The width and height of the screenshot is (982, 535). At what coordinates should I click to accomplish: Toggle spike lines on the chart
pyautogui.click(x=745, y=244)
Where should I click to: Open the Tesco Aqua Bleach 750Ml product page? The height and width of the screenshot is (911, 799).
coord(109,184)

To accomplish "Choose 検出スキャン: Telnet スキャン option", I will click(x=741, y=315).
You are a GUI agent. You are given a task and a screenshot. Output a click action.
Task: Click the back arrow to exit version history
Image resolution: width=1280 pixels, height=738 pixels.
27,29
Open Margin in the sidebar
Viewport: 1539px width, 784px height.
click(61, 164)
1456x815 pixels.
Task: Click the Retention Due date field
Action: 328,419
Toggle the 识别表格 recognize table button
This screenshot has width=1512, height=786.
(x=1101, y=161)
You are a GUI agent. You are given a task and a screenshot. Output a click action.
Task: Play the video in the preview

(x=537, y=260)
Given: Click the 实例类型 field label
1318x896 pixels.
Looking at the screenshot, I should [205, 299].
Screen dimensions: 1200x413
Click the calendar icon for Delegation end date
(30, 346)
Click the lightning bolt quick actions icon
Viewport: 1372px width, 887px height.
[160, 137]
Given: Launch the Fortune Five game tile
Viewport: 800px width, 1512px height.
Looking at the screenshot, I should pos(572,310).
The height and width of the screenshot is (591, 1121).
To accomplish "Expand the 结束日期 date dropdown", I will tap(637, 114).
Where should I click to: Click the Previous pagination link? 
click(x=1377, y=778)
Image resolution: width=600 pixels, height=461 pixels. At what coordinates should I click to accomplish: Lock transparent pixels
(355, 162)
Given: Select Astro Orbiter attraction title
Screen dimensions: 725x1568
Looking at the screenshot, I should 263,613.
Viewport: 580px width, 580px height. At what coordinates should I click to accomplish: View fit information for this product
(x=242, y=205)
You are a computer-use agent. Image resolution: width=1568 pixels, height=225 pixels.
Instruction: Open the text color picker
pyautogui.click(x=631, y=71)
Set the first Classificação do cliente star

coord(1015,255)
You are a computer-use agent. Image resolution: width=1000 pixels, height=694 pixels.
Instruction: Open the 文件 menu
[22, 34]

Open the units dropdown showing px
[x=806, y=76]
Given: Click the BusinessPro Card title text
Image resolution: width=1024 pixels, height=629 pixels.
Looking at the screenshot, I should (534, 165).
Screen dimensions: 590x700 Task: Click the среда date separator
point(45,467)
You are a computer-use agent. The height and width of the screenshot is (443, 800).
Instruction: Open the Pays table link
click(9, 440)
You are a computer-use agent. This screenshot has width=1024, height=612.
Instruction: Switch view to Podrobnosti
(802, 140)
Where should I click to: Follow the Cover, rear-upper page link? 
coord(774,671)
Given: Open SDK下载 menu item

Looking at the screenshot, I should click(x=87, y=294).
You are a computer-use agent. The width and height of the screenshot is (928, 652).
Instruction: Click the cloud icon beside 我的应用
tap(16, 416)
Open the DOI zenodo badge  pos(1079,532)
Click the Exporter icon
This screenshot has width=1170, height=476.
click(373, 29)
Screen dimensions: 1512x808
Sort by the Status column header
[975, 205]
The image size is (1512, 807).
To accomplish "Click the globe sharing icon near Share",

» **Aim of the task**: Copy the entire listing above word for word, with every line in its original order.

» **Correct output**:
The width and height of the screenshot is (982, 535). At what coordinates should I click to accomplish: Toggle spike lines on the chart
pyautogui.click(x=745, y=244)
Where should I click to: Open the Tesco Aqua Bleach 750Ml product page? The height and width of the screenshot is (911, 799).
coord(109,184)

To accomplish "Choose 検出スキャン: Telnet スキャン option", I will click(x=741, y=315).
You are a GUI agent. You are given a task and a screenshot. Output a click action.
Task: Click the back arrow to exit version history
Image resolution: width=1280 pixels, height=738 pixels.
27,29
Open Margin in the sidebar
Viewport: 1539px width, 784px height.
click(61, 164)
1456x815 pixels.
Task: Click the Retention Due date field
Action: 328,419
Toggle the 识别表格 recognize table button
This screenshot has width=1512, height=786.
(x=1101, y=161)
You are a GUI agent. You are given a task and a screenshot. Output a click action.
Task: Play the video in the preview

(x=537, y=260)
Given: Click the 实例类型 field label
1318x896 pixels.
Looking at the screenshot, I should [205, 299].
Screen dimensions: 1200x413
Click the calendar icon for Delegation end date
(30, 346)
Click the lightning bolt quick actions icon
Viewport: 1372px width, 887px height.
[160, 137]
Given: Launch the Fortune Five game tile
Viewport: 800px width, 1512px height.
Looking at the screenshot, I should pos(572,310).
The height and width of the screenshot is (591, 1121).
To accomplish "Expand the 结束日期 date dropdown", I will tap(637, 114).
Where should I click to: Click the Previous pagination link? 
click(x=1377, y=778)
Image resolution: width=600 pixels, height=461 pixels. At what coordinates should I click to accomplish: Lock transparent pixels
(355, 162)
Given: Select Astro Orbiter attraction title
Screen dimensions: 725x1568
Looking at the screenshot, I should 263,613.
Viewport: 580px width, 580px height. At what coordinates should I click to accomplish: View fit information for this product
(x=242, y=205)
You are a computer-use agent. Image resolution: width=1568 pixels, height=225 pixels.
Instruction: Open the text color picker
pyautogui.click(x=631, y=71)
Set the first Classificação do cliente star

coord(1015,255)
You are a computer-use agent. Image resolution: width=1000 pixels, height=694 pixels.
Instruction: Open the 文件 menu
[22, 34]

Open the units dropdown showing px
[x=806, y=76]
Given: Click the BusinessPro Card title text
Image resolution: width=1024 pixels, height=629 pixels.
Looking at the screenshot, I should (534, 165).
Screen dimensions: 590x700 Task: Click the среда date separator
point(45,467)
You are a computer-use agent. The height and width of the screenshot is (443, 800).
Instruction: Open the Pays table link
click(9, 440)
You are a computer-use agent. This screenshot has width=1024, height=612.
Instruction: Switch view to Podrobnosti
(802, 140)
Where should I click to: Follow the Cover, rear-upper page link? 
coord(774,671)
Given: Open SDK下载 menu item

Looking at the screenshot, I should click(x=87, y=294).
You are a computer-use agent. The width and height of the screenshot is (928, 652).
Instruction: Click the cloud icon beside 我的应用
tap(16, 416)
Open the DOI zenodo badge  pos(1079,532)
Click the Exporter icon
This screenshot has width=1170, height=476.
click(373, 29)
Screen dimensions: 1512x808
Sort by the Status column header
[975, 205]
The image size is (1512, 807).
To accomplish "Click the globe sharing icon near Share",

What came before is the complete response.